SEC reaches settlement with PlexCoin over ICO fraud

Maria Nikolova

The settlement includes the imposition of fines on the individuals behind PlexCorps and orders that they pay disgorgement of $4.56 million.

There has been some development in the action taken by the United States Securities and Exchange Commission (SEC) against fraudulent scheme PlexCorps, aka PlexCoin, and the individuals behind it. According to documents filed with the New York Eastern District Court on August 9, 2019, the SEC says that the parties in the case have reached a settlement.

The documents filed with the Court include the signed consents of the individual defendants in this case – Dominique Lacroix, Sabrina Paradis-Royer, and PlexCorps a/k/a and d/b/a PlexCoin and Sidepay.ca, and a proposed final judgment against the defendants.

The SEC requests that the Court enter the proposed final judgment.

Let’s recall that, in December 2017, the SEC launched an emergency action, and obtained temporary restraining orders, to stop the defendants’ dissemination of a series of material false and misleading statements, and misappropriation of investor assets, in connection with the illegal offering through an initial coin offering (ICO) for unregistered securities known as PlexCoins.

The SEC charged Lacroix and PlexCorps with raising approximately $15 million through the unregistered sale of PlexCoins. The SEC also charged Lacroix and PlexCorps with falsely telling investors, among other things, that they were keeping the identity of the individuals behind PlexCorps secret to avoid poaching, and that investors could expect “enormous” and “real” returns from investing in PlexCoin of upwards of 1,300%. The regulator also alleged that Paradis-Royer participated in the scheme to defraud PlexCoin investors while aiding and abetting Lacroix’s and PlexCorps’ violations.

The SEC later filed an amended complaint further alleging that Lacroix and PlexCorps had lied about the amounts raised during the PlexCoin ICO, which was approximately $8.3 million, and not the $13 million Defendants had alleged. The amended complaint further alleged that the defendants had misappropriated at least $600,000 of investor proceeds for lavish personal expenses.

The SEC alleges that the defendants violated Section 10(b) of the Securities Exchange Act of 1934 and Rule 10b-5 thereunder, and Section 17(a) of the Securities Act of 1933, and that Lacroix and PlexCorps violated Sections 5(a) and 5(c) of the Securities Act.
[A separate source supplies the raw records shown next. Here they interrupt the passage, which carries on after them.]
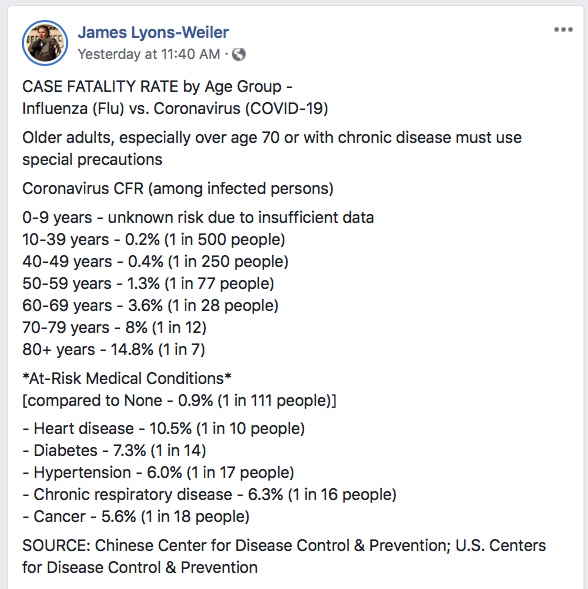Click the 'Older adults, especially over age 70' sentence

click(x=272, y=148)
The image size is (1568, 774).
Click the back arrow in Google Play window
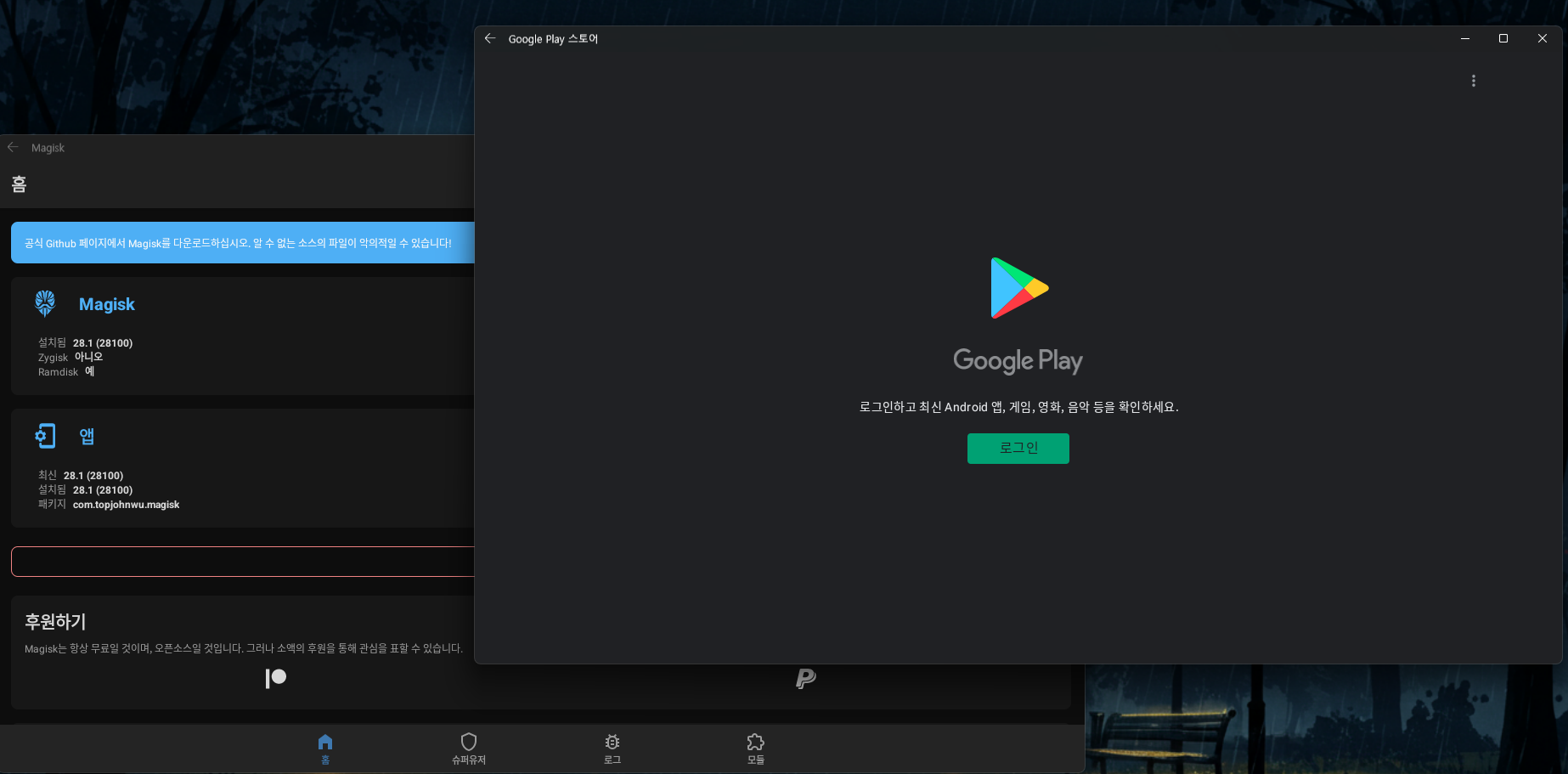point(490,38)
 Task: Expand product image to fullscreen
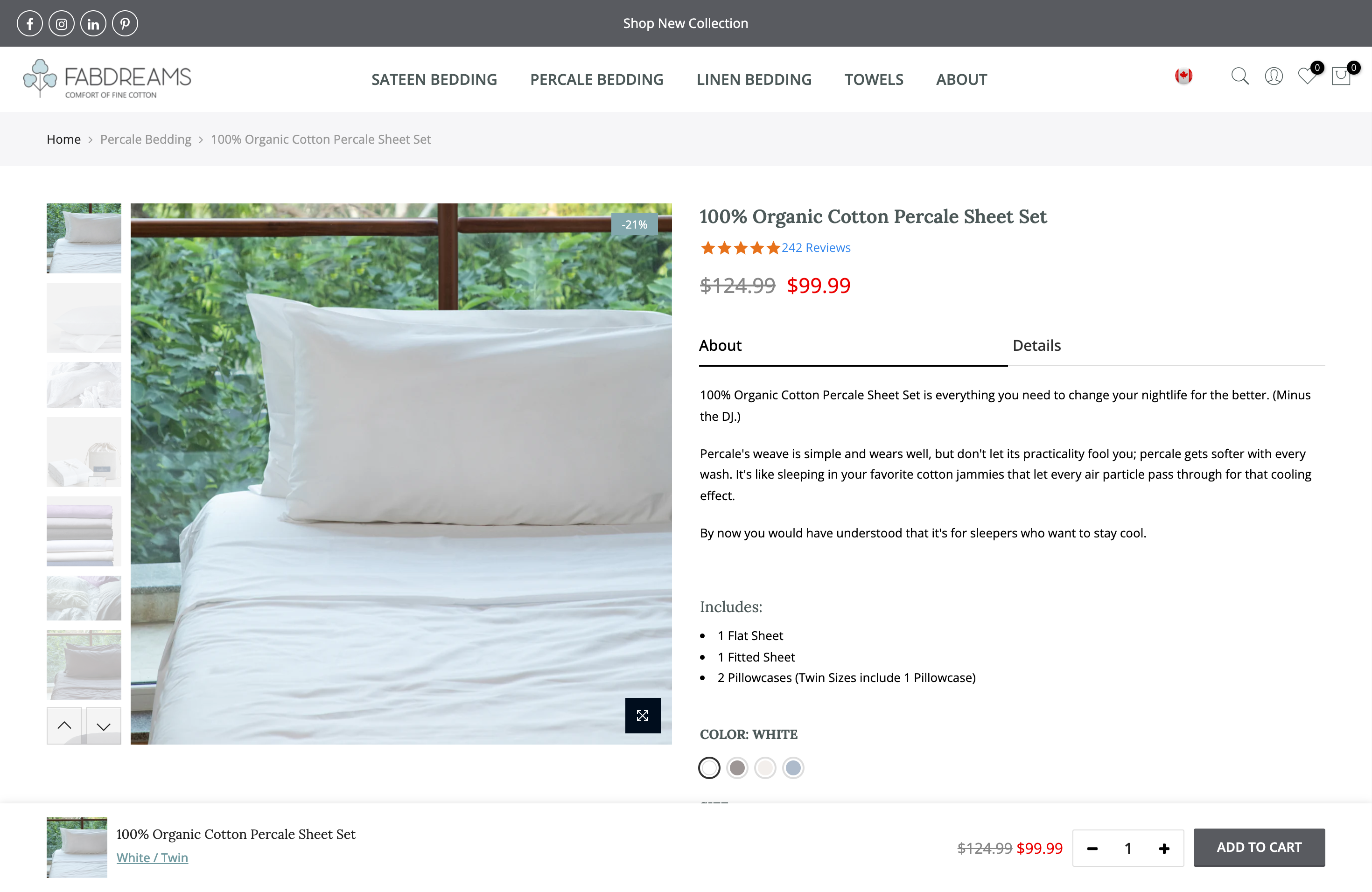643,715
Without admitting or denying the allegations in the SEC’s pleadings, the defendants have agreed to settle the claims against them by consenting to a final judgment that would:

  • permanently enjoin them from future violations of Section 10(b) of the Exchange Act and Rule 10b-5, and Section 17(a) of the Securities Act, and permanently enjoin Lacroix and PlexCorps from future violations of Sections 5(a) and 5(c) of the Securities Act;
  • order that Defendants pay disgorgement and prejudgment interest in the amount of $4,563,468.62 and $348,145.25;
  • order that the Individual Defendants pay civil penalties of $1 million, each;
  • order that Lacroix be permanently barred from acting as an officer or director of a public company;
  • order that the Individual Defendants be barred from participating in any offering of digital securities;
  • pursuant to Section 308(a) of the Sarbanes-Oxley Act of 2002, create a Fair Fund so that collected civil penalties can be combined with collected disgorgement and prejudgment interest for distribution to victims (the “PlexCorps Fair Fund”);
  • orders that asset custodians transfer the U.S. Frozen Assets to the Commission for distribution to investors; and
  • orders that Defendants not oppose any action by the SEC to enforce or collect upon the final judgment against any assets belonging to Defendants, including assets frozen by orders of Canadian tribunals with respect to this matter.

The centerpiece of the proposed final judgments are three orders that, together, would begin the process of permitting the distribution of certain funds obtained from PlexCoin ICO victims. These orders are the order establishing the PlexCorps Fair Fund, the order directing the turnover of the U.S. Frozen Assets to the SEC, and the order that the defendants cooperate in collection actions against certain frozen assets, including in Canada.

The SEC notes that the proposed settlement is fair and reasonable and will serve the public interest.